Stratejik Dönüşüm
Otomobil markaları, teknoloji ve estetikle birlikte anlamı da ön planda tutma yarışında. Eskiden güç, hız, performans gibi kavramlarla bütünleşen markalar artık sürdürülebilirlik, doğayla uyum gibi değerlerle anılmak istiyor. Otomobillere ruh ve neşe katmanın yolu ise “Art Car” projelerinden geçiyor.
Otomobil markaları, teknoloji ve estetikle birlikte anlamı da ön planda tutma yarışında. Eskiden güç, hız, performans gibi kavramlarla bütünleşen markalar artık sürdürülebilirlik, doğayla uyum gibi değerlerle anılmak istiyor. Otomobillere ruh ve neşe katmanın yolu ise “Art Car” projelerinden geçiyor.
03 Haziran 2024, 00:00
Otomotiv sektörü ile sanat dünyası arasındaki ilişkinin kavramsal ve sıkıcı olduğunu düşünüyorsanız otomobilleri tuvale dönüştüren “Art Car” akımının rengarenk, yaratıcılığın sınırlarını zorlayan örnekleri fikrinizi değişebilir. Art Car, öncelikle yeni bir akım değil; 100 yıllık mazisi var. Müjdecisi 1925 yılında, Citroën B12’nin üzerine bir eserini resmeden Fransız sanatçı Sonia Delaunay. 1975 yılında ise yarış arabası pilotu da olan Amerikalı heykeltıraş Alexander Calder’ın bir BMW 3.0 CSL’yi boyamasıyla BMW’nin Art Car projesinin ilk örneği ortaya çıkıyor. Bu çalışma Art Car için tam bir dönüm noktası, açıkçası BMW için de. Çünkü Andy Warhol, Jeff Koons, David Hockney, Jenny Holzer gibi sanatçıların fırça darbeleriyle sanat eserlerine dönüşen BMW’ler, bugün pek çok markanın da ilham kaynağı. Art Car projeleriyle, başlangıçta otomobil üreticileri ve sanatçılar arasındaki kurumsal bir iş birliği olarak başlayan ilişki, günümüzde ağırlıklı olarak otomobil sektöründen ziyade sanat odaklı bir temele oturmuş durumda. Art Car cephesinde neler olup bittiğini anlamak için hem sanatçıların ürettikleri projelere hem de markaların akıma yönelik girişimlerine göz atmakta yarar var.
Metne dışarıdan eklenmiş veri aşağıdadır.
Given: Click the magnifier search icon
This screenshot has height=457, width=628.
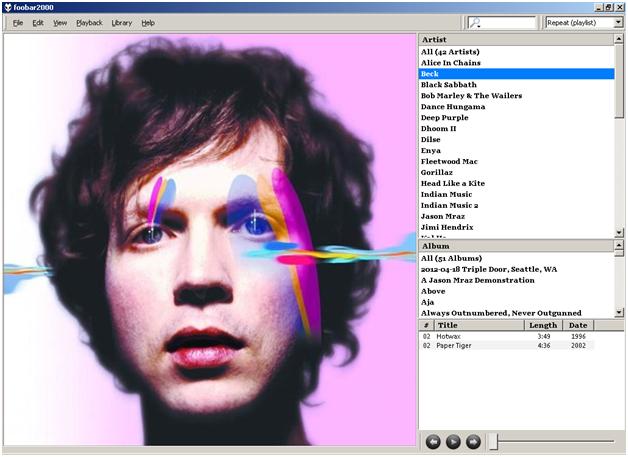Looking at the screenshot, I should click(475, 22).
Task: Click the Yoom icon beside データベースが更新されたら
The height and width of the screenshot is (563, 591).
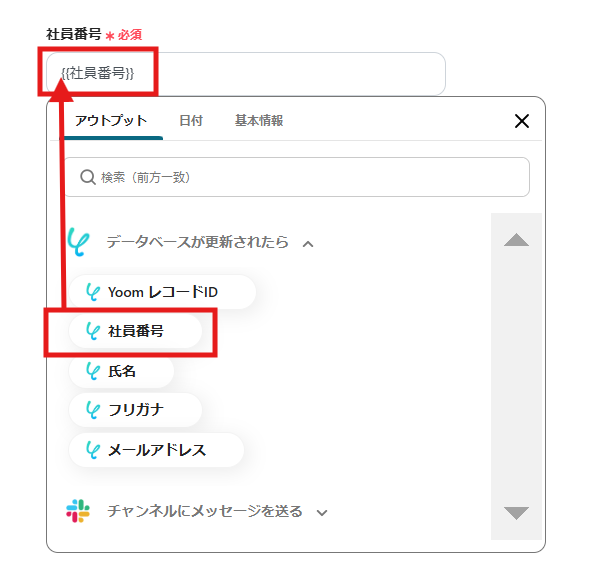Action: (78, 242)
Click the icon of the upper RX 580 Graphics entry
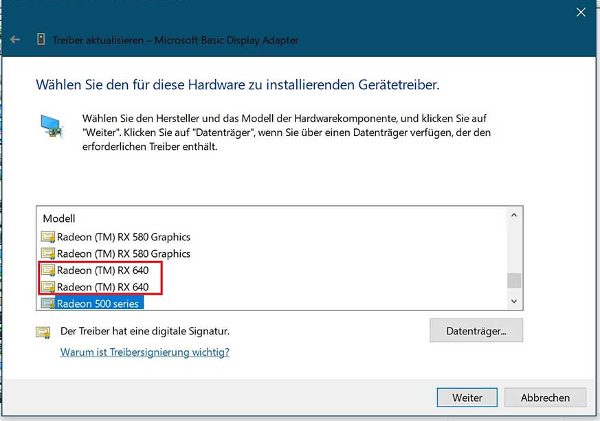This screenshot has height=421, width=600. 47,237
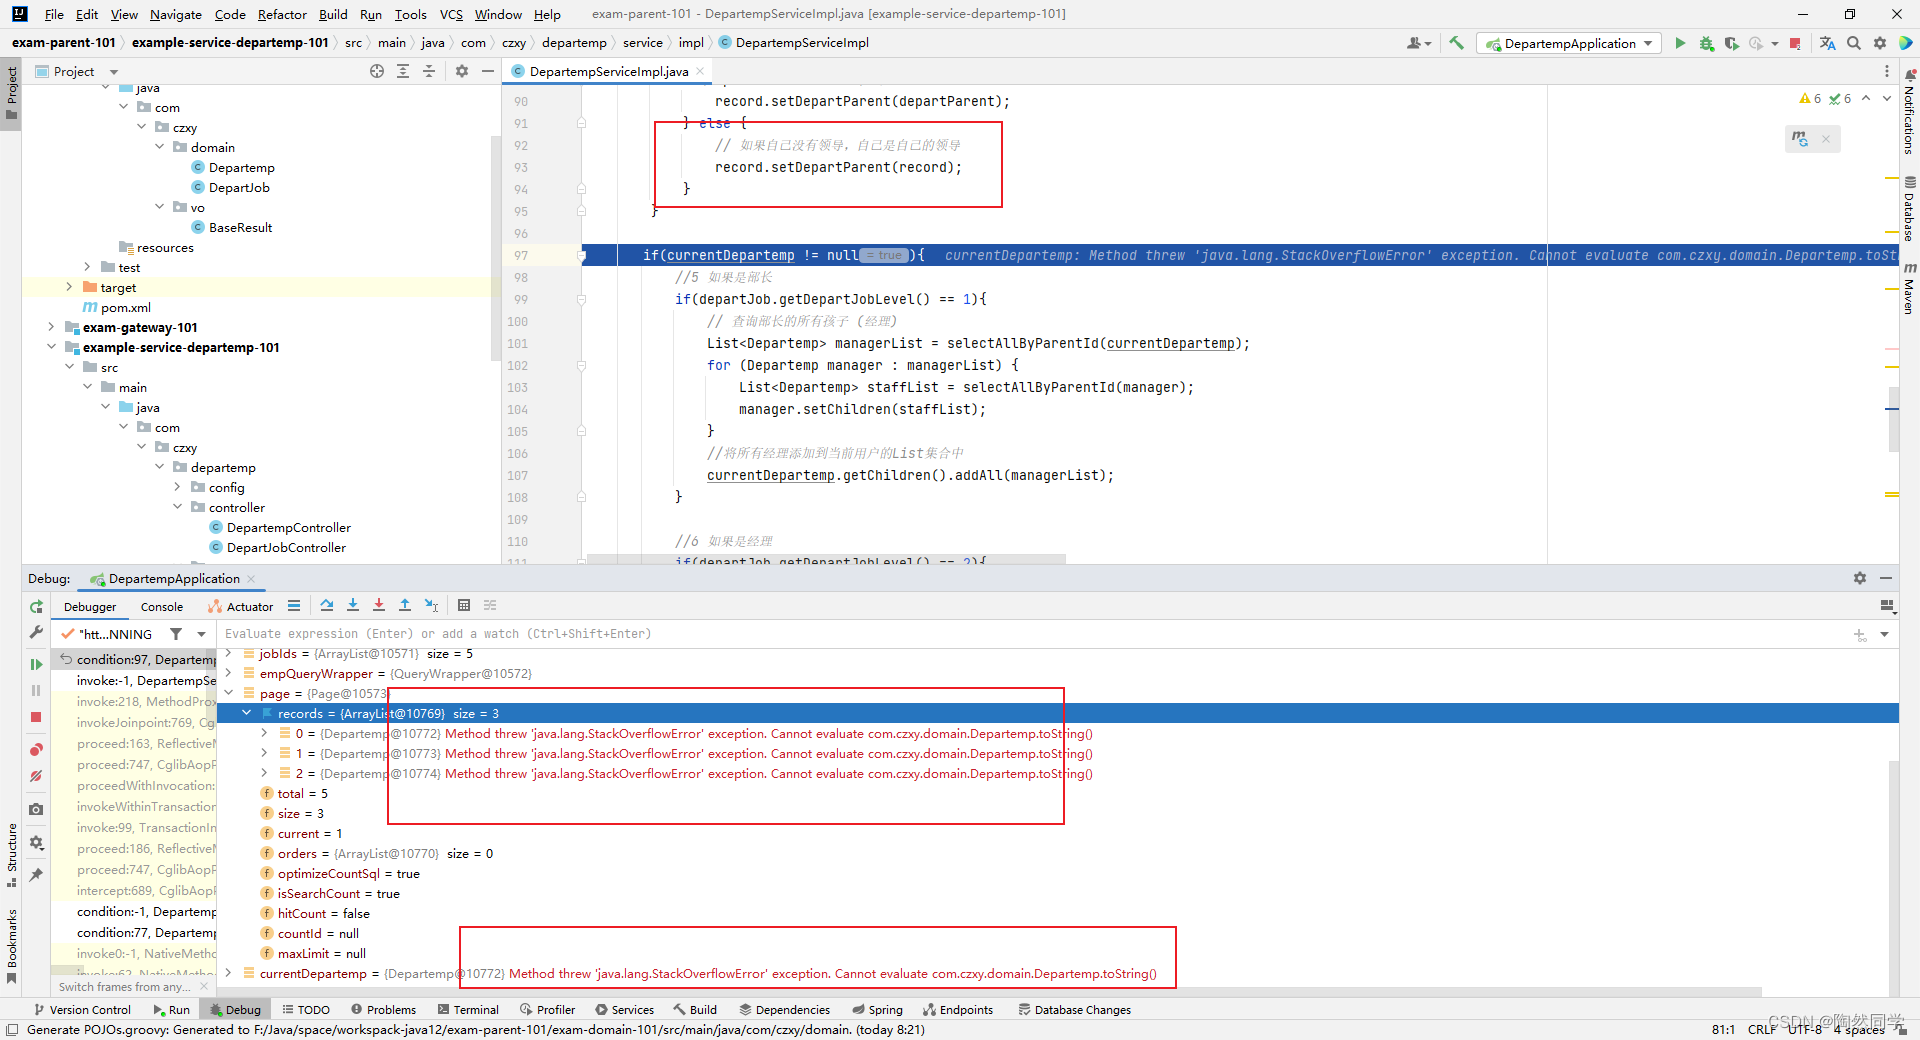Switch to the Console tab
The height and width of the screenshot is (1040, 1920).
coord(161,606)
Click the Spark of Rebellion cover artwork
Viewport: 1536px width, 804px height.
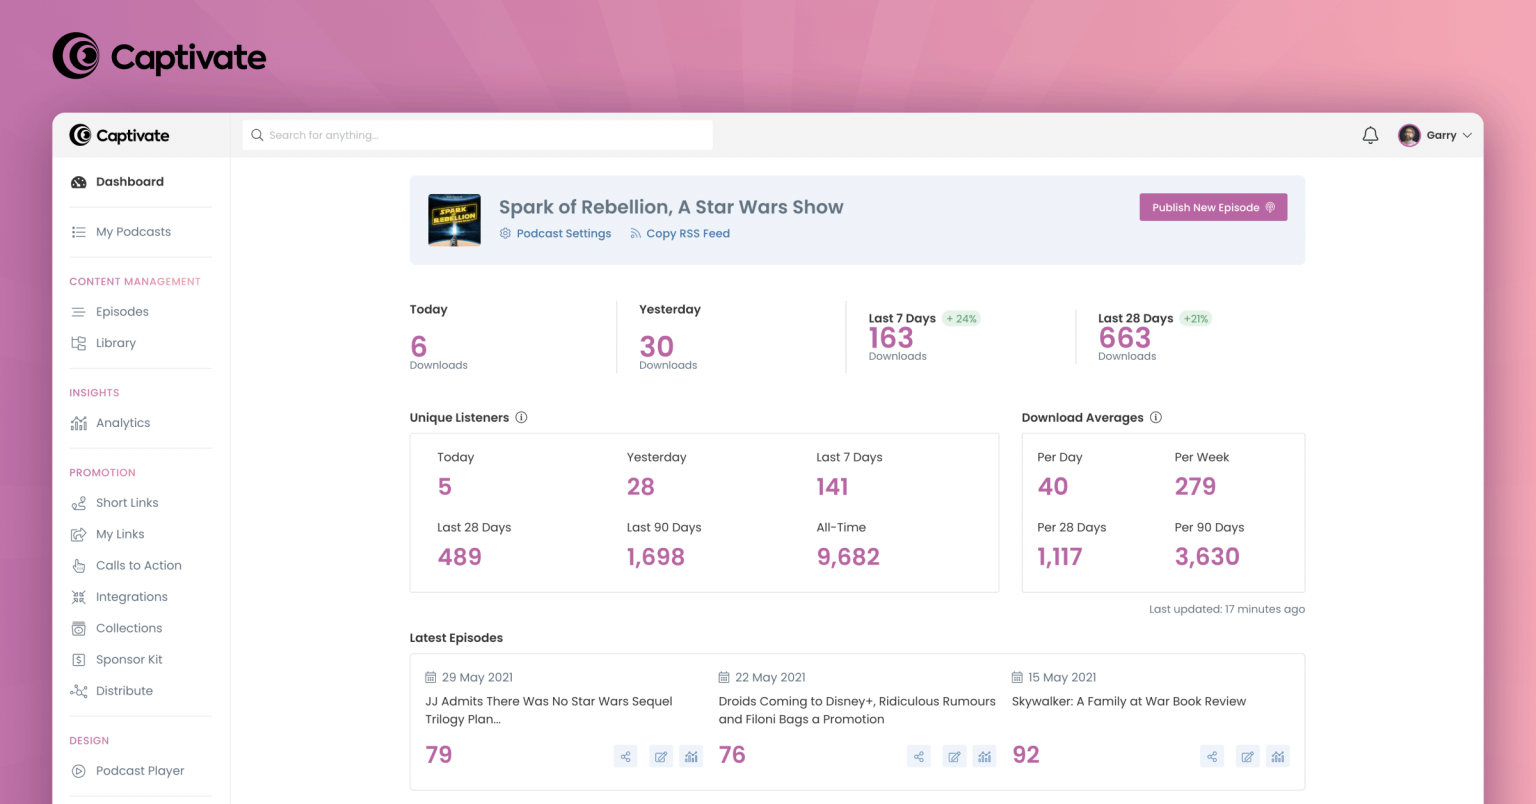[454, 219]
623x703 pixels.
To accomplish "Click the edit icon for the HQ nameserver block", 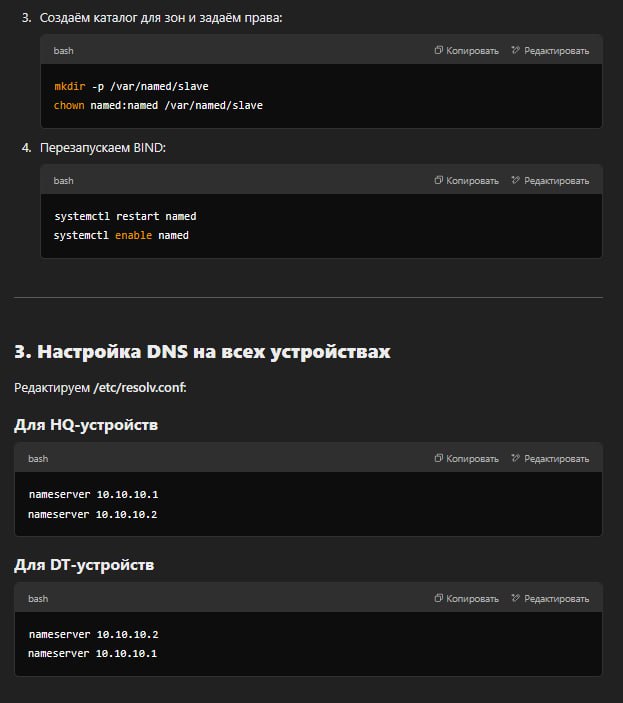I will [516, 459].
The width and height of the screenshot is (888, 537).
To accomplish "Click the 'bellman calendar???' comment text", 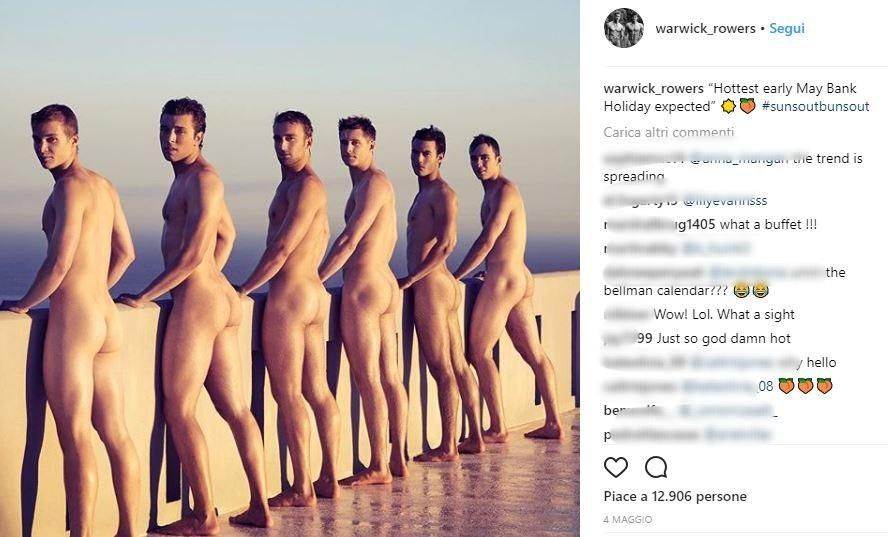I will 667,291.
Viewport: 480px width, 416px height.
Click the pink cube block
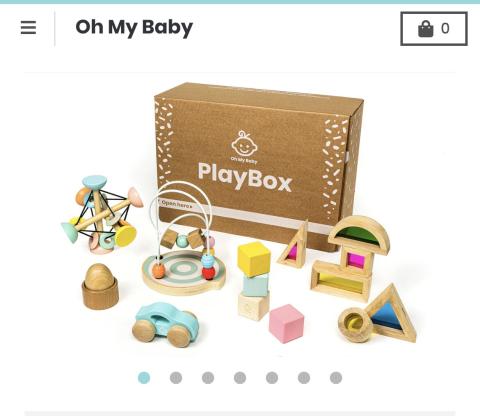tap(286, 324)
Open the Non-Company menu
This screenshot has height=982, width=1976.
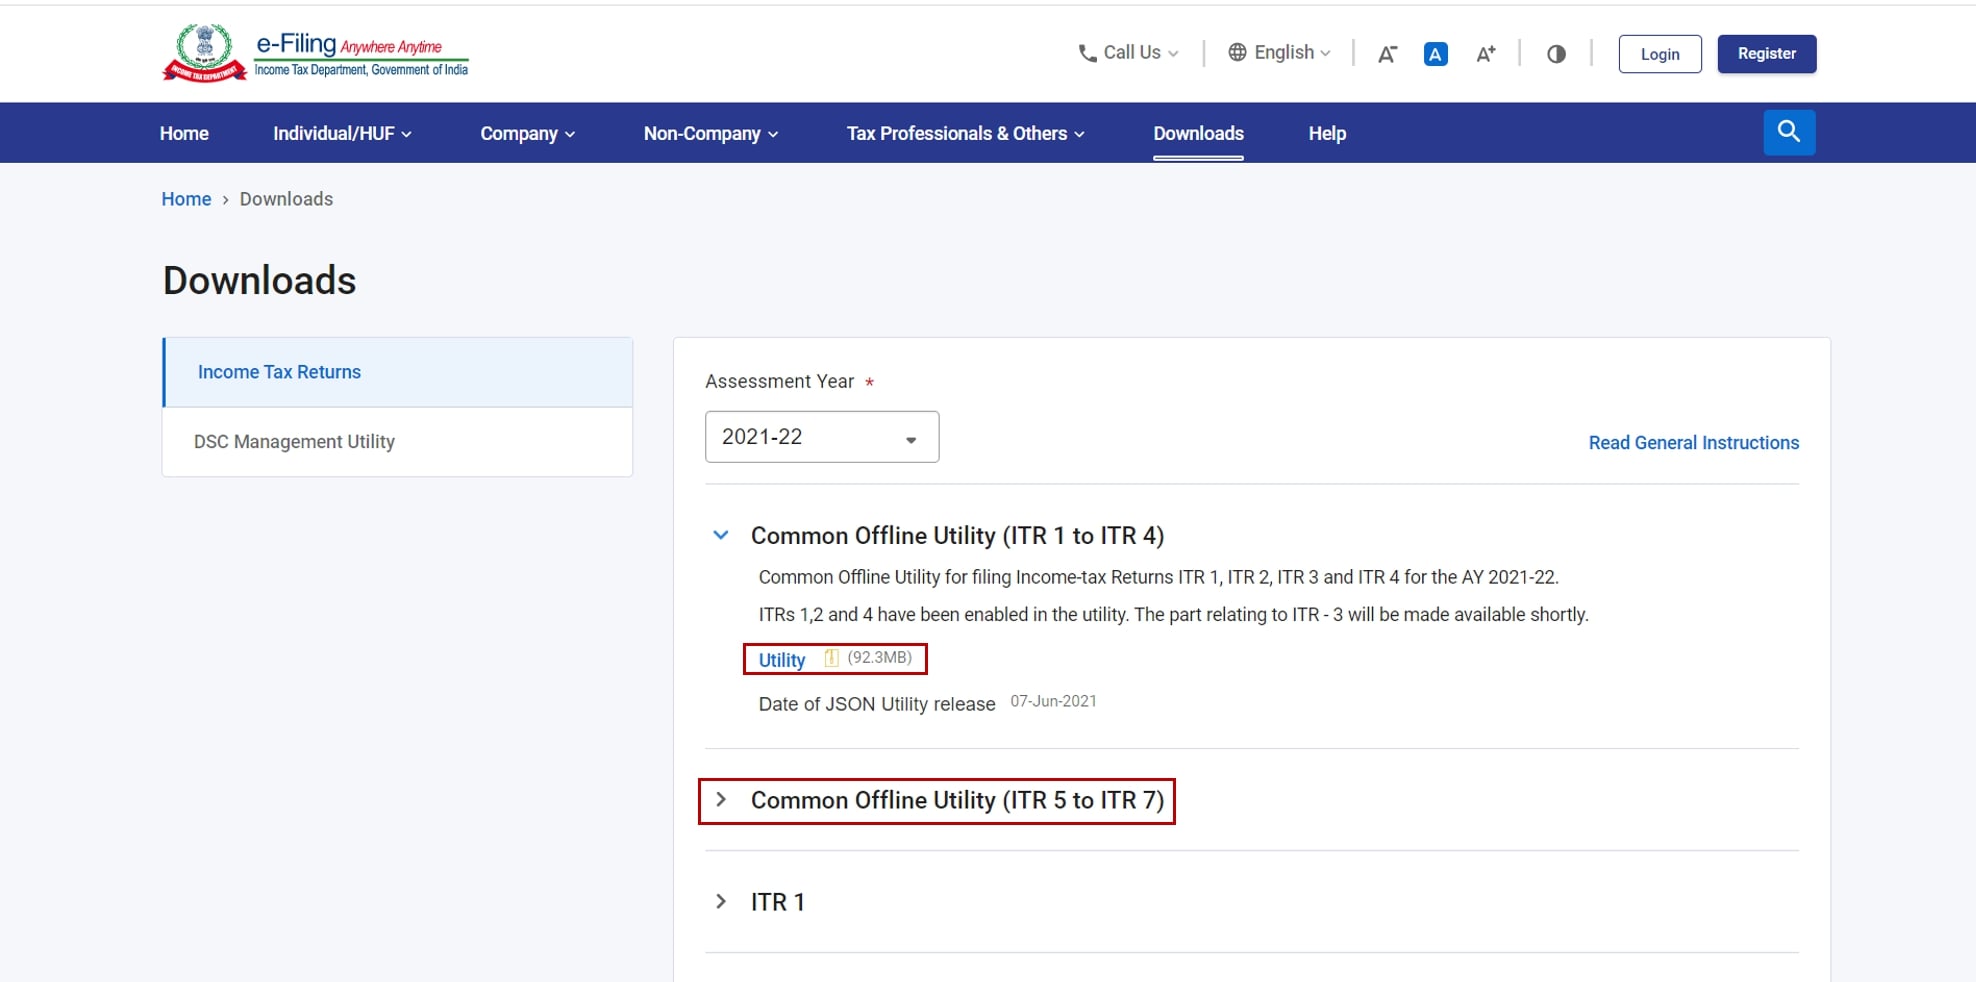(x=703, y=132)
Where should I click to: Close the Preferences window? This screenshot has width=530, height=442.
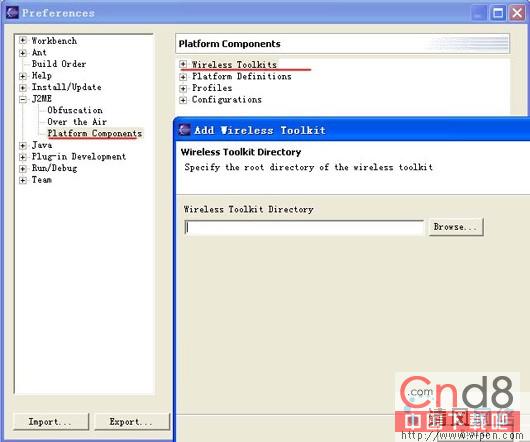point(517,14)
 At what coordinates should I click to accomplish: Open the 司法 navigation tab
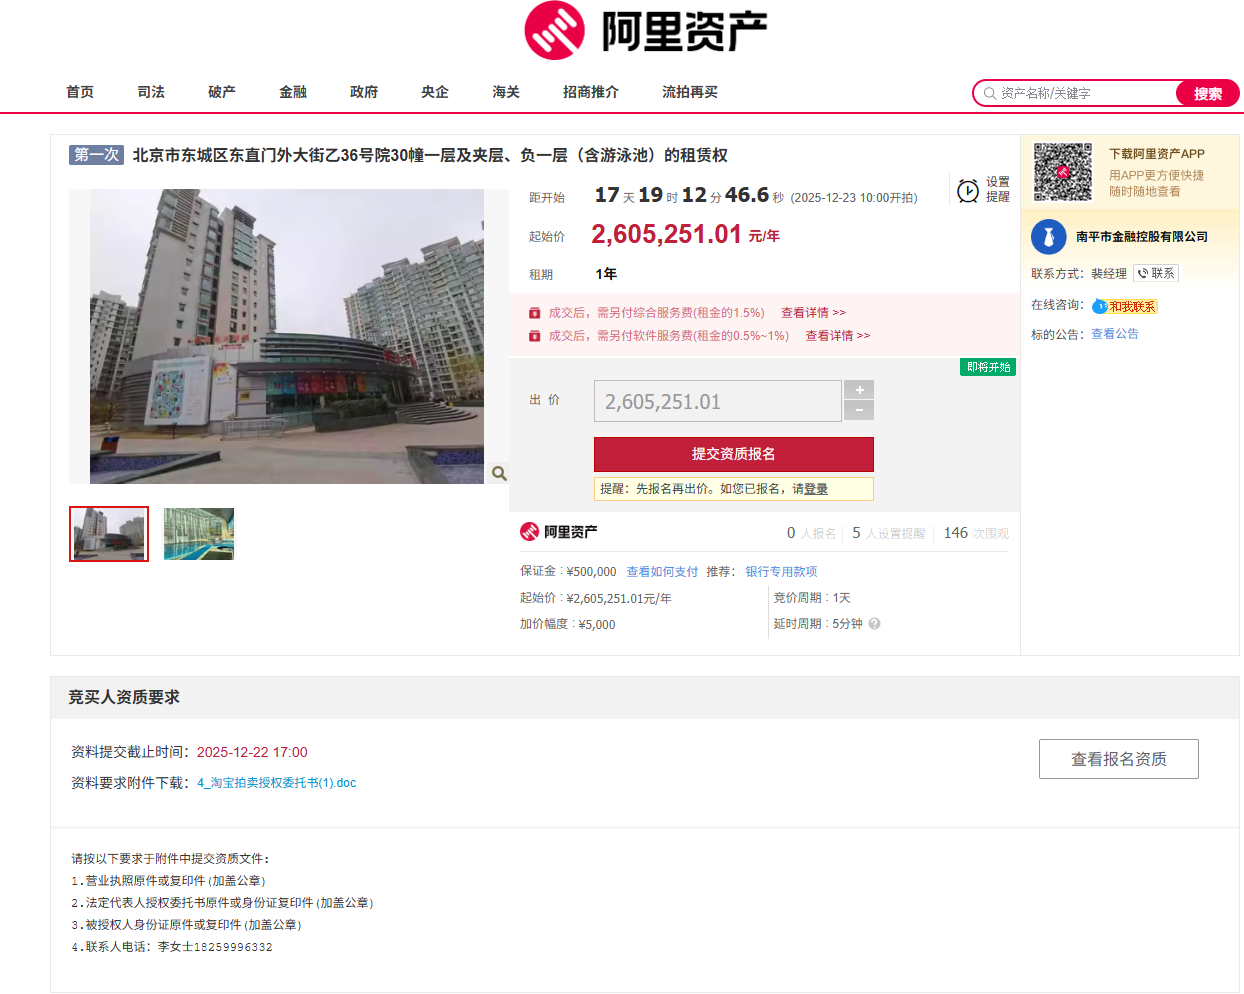click(151, 92)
Art Car’da sanatçılar, markaların ikonik modellerini sanat eserlerine dönüştürmekle kalmıyor, otomobil tasarımlarından esinlenerek kendileri de sanat eserleri yaratıyorlar. Daniel Arsham’un 2015’te Porsche iş birliğiyle gerçekleştirdiği “Crystal Eroded Porsche” projesi buna çarpıcı bir örnek. Sanatçı, bir Porsche 911’i kendi “kurgusal arkeoloji” konseptine uygun bir şekilde 32 cm uzunluğunda yeniden tasarladı. Kaportası aşınmış ve kristalleşmiş görünümü, aracın bin yıl sonra bürüneceği halin temsili aslında. İlgi çekici başka bir proje ise kavramsal sanat alanında çalışan Michael Murphy’nin “Disrupt” adlı eseri. Lexus bayilerinden toplanan 2 bin adet teşekkür mektubunun kullanıldığı bu çalışmada, mektuplar origami tekniğiyle işlenerek doğru açıdan bakıldığında bir Lexus 2018 LS Sedan’ın bütünlüklü görüntüsünü veriyordu. Art Car projelerinde tasarım, yalnızca görsel boyutla sınırlı bir kavram değil. Markaların sanatçılarla yaptığı iş birliklerinde zamanla işin içine inovasyon da giriyor.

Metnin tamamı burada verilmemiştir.